NaturalLanguage

Overview

Package

Class

Tree

Deprecated

Index

Help

PREV CLASS NEXT CLASS

FRAMES NO FRAMES

SUMMARY: NESTED | FIELD | CONSTR | METHOD

DETAIL: FIELD | CONSTR | METHOD

codesimian
Class NaturalLanguage

java.lang.Object
  codesimian.NaturalLanguage

public class NaturalLanguage
extends java.lang.Object
extends java.lang.Object

Converts strings of natural language, like this sentence, to arrays of numbers so computers can understand them better.

Nested Class Summary
`static class`	`NaturalLanguage.OnlyTheMostCommonSymbolsOnKeyboard`
`static class`	`NaturalLanguage.RemoveEverythingExceptLetters`
`static interface`	`NaturalLanguage.StringTransform`

Field Summary
`protected java.lang.String`	`delimiters`
`protected static java.util.Vector<java.lang.String>`	`exampleText`
`protected java.util.HashMap<java.lang.String,java.lang.String[]>`	`similarStrings` Strings that can often be used interchangably, like "3" with "e" in "b33r" or "beer" Also bigger strings like "y" with "ies" in "penny" or "pennies".
`protected java.lang.String[]`	`word` most common words have lowest indexs
`protected int[]`	`wordsFound`
`protected java.util.HashMap<java.lang.String,java.lang.Integer>`	`wordToIndex` key is a word.

Constructor Summary
`NaturalLanguage(int wordsToUse)` You must addExampleText() some sentences for me to use in my calculations.
`NaturalLanguage(java.lang.String sentences, int wordsToUse)` Same as NaturalLanguage(int) except calls addExampleText(sentences)

Method Summary
`static void`	`addExampleText(java.lang.String t)`
`protected void`	`addSimilarStrings(java.lang.String[] similarToEachOther)` Adds all to similarStrings, each as its own key, and the array is the value.
`void`	`calculateNewMostCommonWords()` fills word[] (and wordToIndex) with the most common formatted words from exampleText.
`static double`	`chanceIsCorrectlySpelledWord(java.lang.String possibleWord)` the first call causes this class to read all of codesimian's inner text files
`static double`	`chanceTextIsNatLang(java.lang.String possibleNaturalLanguage)` Returns between 0 (certainly not natural language) and 1 (certainly natural language)
`static java.lang.String`	`endWithPunctuation(java.lang.String s, char punctuation)` replaces whatever punctuation, if any, the String ends with, or adds punctuation at the end.
`java.lang.String`	`formatWord(java.lang.String word)` Formats a word in a standard way.
`java.lang.String`	`getDelimiters()`
`int`	`getIndex(java.lang.String theWord)` returns the index of a wordwordToIndex.get(word).intValue().
`java.lang.String`	`getWord(int index)` returns word[index].
`boolean`	`setDelimiters(java.lang.String delimiters)`
`int[]`	`tokenize(java.lang.String sentences)` Returns a sequence of ints representing the most common words (from the other main text) in 'sentences'.
`int`	`wordCount()` Returns how many unique words are recognized, word.length.

Methods inherited from class java.lang.Object
`clone, equals, finalize, getClass, hashCode, notify, notifyAll, toString, wait, wait, wait`

Field Detail

wordToIndex

protected java.util.HashMap<java.lang.String,java.lang.Integer> wordToIndex

key is a word. value is an Integer index for indexToWord.
word[ wordToIndex.get("is").intValue() ] equals "is".

word

protected java.lang.String[] word

most common words have lowest indexs

wordsFound

protected int[] wordsFound

delimiters

protected java.lang.String delimiters

similarStrings

protected java.util.HashMap<java.lang.String,java.lang.String[]> similarStrings

Strings that can often be used interchangably, like "3" with "e" in "b33r" or "beer" Also bigger strings like "y" with "ies" in "penny" or "pennies". Anywhere one string is found, an AI might think about what the text would mean if parts were replaced by a similar string.

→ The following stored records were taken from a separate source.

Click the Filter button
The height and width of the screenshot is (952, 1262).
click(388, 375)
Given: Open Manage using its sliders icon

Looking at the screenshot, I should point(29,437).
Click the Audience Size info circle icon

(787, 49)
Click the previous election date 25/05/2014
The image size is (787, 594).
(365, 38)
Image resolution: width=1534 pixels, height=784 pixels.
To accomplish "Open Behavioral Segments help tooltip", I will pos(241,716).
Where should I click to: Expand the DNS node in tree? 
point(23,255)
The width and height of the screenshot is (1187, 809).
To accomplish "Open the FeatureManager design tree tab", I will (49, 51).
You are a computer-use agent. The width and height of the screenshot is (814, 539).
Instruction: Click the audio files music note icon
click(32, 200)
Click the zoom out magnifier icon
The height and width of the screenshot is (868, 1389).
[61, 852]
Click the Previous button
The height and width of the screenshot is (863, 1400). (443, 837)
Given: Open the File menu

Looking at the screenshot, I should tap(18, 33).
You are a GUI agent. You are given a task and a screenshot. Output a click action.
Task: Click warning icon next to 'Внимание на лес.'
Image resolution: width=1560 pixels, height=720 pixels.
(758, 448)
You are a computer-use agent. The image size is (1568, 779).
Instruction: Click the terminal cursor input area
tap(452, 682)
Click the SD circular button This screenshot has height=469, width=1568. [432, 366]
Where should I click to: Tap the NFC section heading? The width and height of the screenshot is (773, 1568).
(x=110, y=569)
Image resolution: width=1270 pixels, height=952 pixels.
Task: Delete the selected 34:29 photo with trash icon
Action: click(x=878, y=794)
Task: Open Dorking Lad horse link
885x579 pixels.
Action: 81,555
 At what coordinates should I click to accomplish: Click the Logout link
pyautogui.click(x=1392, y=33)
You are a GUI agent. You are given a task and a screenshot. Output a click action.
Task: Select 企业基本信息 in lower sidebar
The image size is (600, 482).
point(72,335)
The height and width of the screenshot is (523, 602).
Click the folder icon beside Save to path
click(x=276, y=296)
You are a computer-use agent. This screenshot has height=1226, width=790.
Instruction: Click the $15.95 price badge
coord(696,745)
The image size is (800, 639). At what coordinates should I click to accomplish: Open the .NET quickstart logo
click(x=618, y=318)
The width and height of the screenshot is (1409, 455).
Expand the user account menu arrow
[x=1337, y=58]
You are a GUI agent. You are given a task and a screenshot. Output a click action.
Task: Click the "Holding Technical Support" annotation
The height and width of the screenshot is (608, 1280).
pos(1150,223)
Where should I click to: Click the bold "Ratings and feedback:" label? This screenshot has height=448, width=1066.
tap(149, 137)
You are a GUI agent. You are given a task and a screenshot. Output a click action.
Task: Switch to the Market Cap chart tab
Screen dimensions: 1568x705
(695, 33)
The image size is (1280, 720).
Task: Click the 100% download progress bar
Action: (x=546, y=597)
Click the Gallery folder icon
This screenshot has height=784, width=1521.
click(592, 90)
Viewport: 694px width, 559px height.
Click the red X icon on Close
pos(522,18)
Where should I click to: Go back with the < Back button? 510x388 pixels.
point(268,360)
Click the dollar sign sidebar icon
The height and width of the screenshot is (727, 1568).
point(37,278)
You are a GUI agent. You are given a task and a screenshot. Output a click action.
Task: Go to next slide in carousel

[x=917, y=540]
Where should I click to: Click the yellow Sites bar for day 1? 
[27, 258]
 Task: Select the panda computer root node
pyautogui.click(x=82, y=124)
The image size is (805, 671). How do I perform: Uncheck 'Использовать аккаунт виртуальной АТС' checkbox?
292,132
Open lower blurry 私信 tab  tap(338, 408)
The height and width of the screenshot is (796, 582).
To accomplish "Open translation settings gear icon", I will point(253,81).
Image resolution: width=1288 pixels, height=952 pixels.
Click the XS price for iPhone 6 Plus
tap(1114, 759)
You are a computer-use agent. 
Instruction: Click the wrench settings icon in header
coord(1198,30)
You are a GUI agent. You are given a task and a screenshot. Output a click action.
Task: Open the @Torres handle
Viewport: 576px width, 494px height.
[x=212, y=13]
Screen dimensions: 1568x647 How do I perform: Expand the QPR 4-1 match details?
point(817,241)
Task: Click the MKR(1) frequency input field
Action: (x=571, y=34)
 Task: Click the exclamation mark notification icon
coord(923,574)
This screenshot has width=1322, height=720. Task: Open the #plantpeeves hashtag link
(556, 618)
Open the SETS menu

To cut down on the number of words, all similar words may be thought of as the same word.

Key is some string that is a key or value in similarStrings.
Value is a String[] array containing the key you searched for and all strings similar to it.

exampleText

protected static java.util.Vector<java.lang.String> exampleText

Constructor Detail

NaturalLanguage

public NaturalLanguage(int wordsToUse)

You must addExampleText() some sentences for me to use in my calculations.

Parameters:: wordsToUse - number of words that are recognized. All other words are ignored and never returned in a sequence

NaturalLanguage

public NaturalLanguage(java.lang.String sentences,
                       int wordsToUse)

Same as NaturalLanguage(int) except calls addExampleText(sentences)

Method Detail

getIndex

public int getIndex(java.lang.String theWord)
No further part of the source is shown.